Pan served in the California Legislature from 2012 to 2022. While he was best known for passing bills to crack down on school vaccine requirements, he also authored legislation to expand access to health insurance and stabilize the market.
Last year he ran for Sacramento mayor and was eliminated in the primary. He is a pediatrician and teaches public health at UC Davis.
In Congress, Pan hopes to push back on the Trump administration’s cuts to Medicaid and against allowing Affordable Care Act subsidies to expire, a move that could spike insurance premiums for some and has been a central sticking point in the government shutdown.
“Kevin Kiley has shown himself to be someone who is a reliable vote for the president’s agenda,” Pan said in an exclusive interview with The Bee. “He’s not representing the people of his district.”
The 3rd District’s lines could change under Proposition 50, which asks California voters on Nov. 4 to adopt a congressional map gerrymandered to help Democrats pick up five seats as part of a national redistricting fight over control of the House.
Currently the 3rd District leans Republican but if Prop. 50 passes it would shift to favor Democratic candidates.
While Pan said the ballot question is “about holding this administration accountable,” he insisted it didn’t factor into his decision to run. He cited his 2012 Assembly victory, when he flipped a seat that had been held by a Republican as a reason he thinks he can win.
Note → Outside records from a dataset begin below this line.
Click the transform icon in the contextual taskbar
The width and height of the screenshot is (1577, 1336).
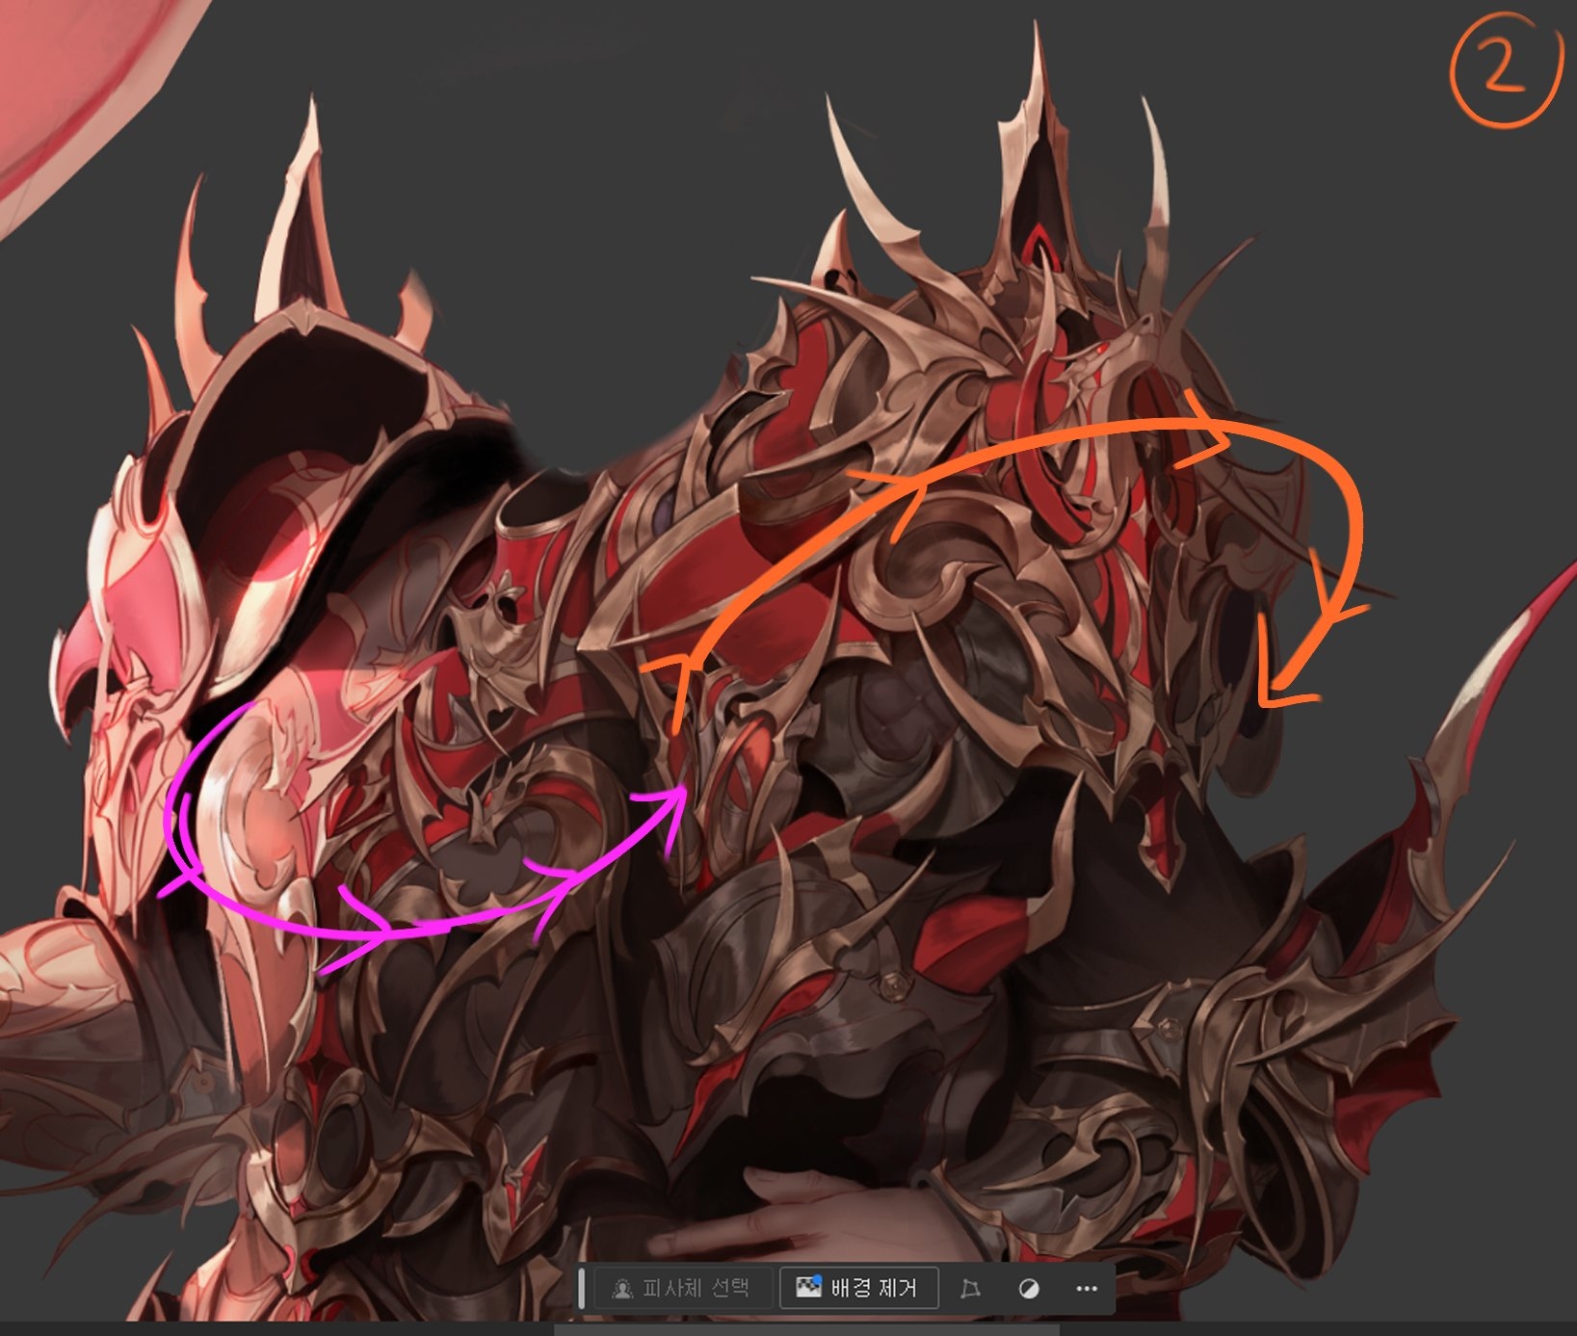(970, 1289)
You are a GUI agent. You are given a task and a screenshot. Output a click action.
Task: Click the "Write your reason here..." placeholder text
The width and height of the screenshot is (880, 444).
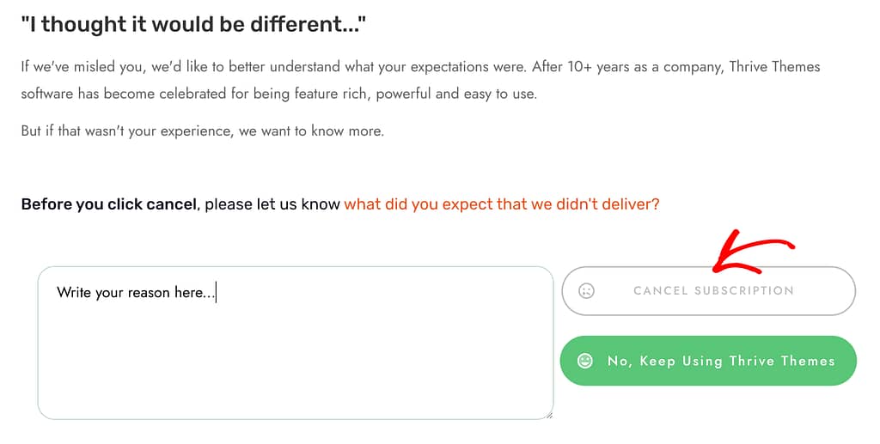tap(136, 293)
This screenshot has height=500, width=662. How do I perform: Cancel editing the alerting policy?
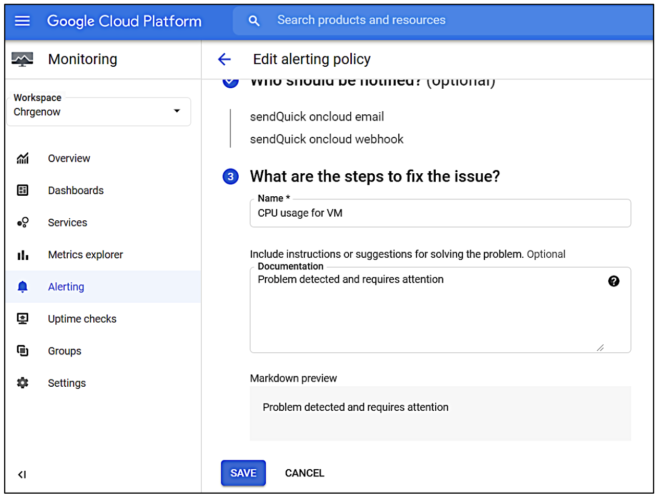[x=304, y=473]
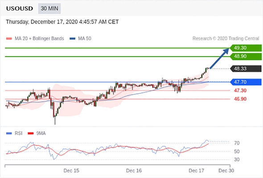Click the green 48.90 resistance price tag
263x178 pixels.
[246, 56]
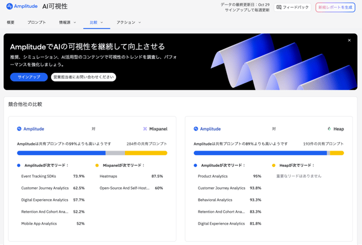Viewport: 362px width, 245px height.
Task: Click the Amplitude vs Mixpanel progress bar
Action: point(92,153)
“Congress and the federal government are dysfunctional right now and when I first ran for the state assembly, they said the same thing about California’s legislature,” he said. “We were on the cover of The Economist saying that that state was ungovernable. … After I got in there, we passed on time budgets, and we took a $24 billion deficit into a $30 billion reserve.”
Pan enters the race with endorsements from California Reps. Judy Chu and Dave Min, who each praised him as a compassionate public servant.
“Dr. Richard Pan has always led with compassion, integrity, and a deep commitment to public health and fairness,” said Chu, D-Monterey Park. “In Congress, I know he’ll fight tirelessly to protect families’ health care, stand up to extremism, and deliver real solutions that make life more affordable and secure for everyone.”
“I had the honor of serving alongside Dr. Richard Pan in the California State Senate, where I saw firsthand his integrity, compassion, and determination to get results for working families,” said Min, D-Irvine. “In Congress, I know he’ll bring that same steady leadership to expand health care, lower costs, and protect our communities.”
Vaccine stalwart hopes to take on Trump administration
In the legislature, Pan’s vaccine proposals drew fierce pushback from parents and anti-vaccine activists, including Robert F. Kennedy Jr., who is now President Donald Trump’s Secretary of Health and Human Services. Pan was attacked on the street in downtown Sacramento and said he received death threats over the bills. During the final night of the 2019 legislative session, a protester threw a cup of menstrual blood onto the Senate floor in protest of two of Pan’s bills, splattering lawmakers and delaying votes.
“I stood up to (RFK Jr.) and his extremists and the laws passed,” Pan said.
Nationwide, measles cases are at a 30-year high and Pan credits his legislation, which removed the ability for families to get vaccine exemptions for schoolchildren based on personal belief alone, for stopping the disease from spreading in California as it has in some other states.
“What we’re seeing coming out of Washington right now is basically trying to reverse all that work,” he said. “We have RFK Jr. making it harder for people to get vaccines and he’s spreading this information about vaccines and autism and other things – along with President Trump – from the cabinet room.”
He expressed alarm at turnover at the Food and Drug Administration and the Centers for Disease Control and Prevention, which are under Kennedy’s purview, as well as the firing of CDC Director Susan Monarez after she declined to resign under pressure from the Trump administration.
As a former lawmaker, Pan said he appreciates what it means to be one person in a large body. But he said as someone who has twice gone head-to-head with RFK Jr, he is “familiar with some of his thinking” and “uniquely positioned to be able to call him out when he is endangering people.”
“I’m the right person to represent the people in the district,” he said. “To be sure that their health care is protected, to be sure that we don’t have preventable outbreaks of disease and that we keep people safe in our communities.”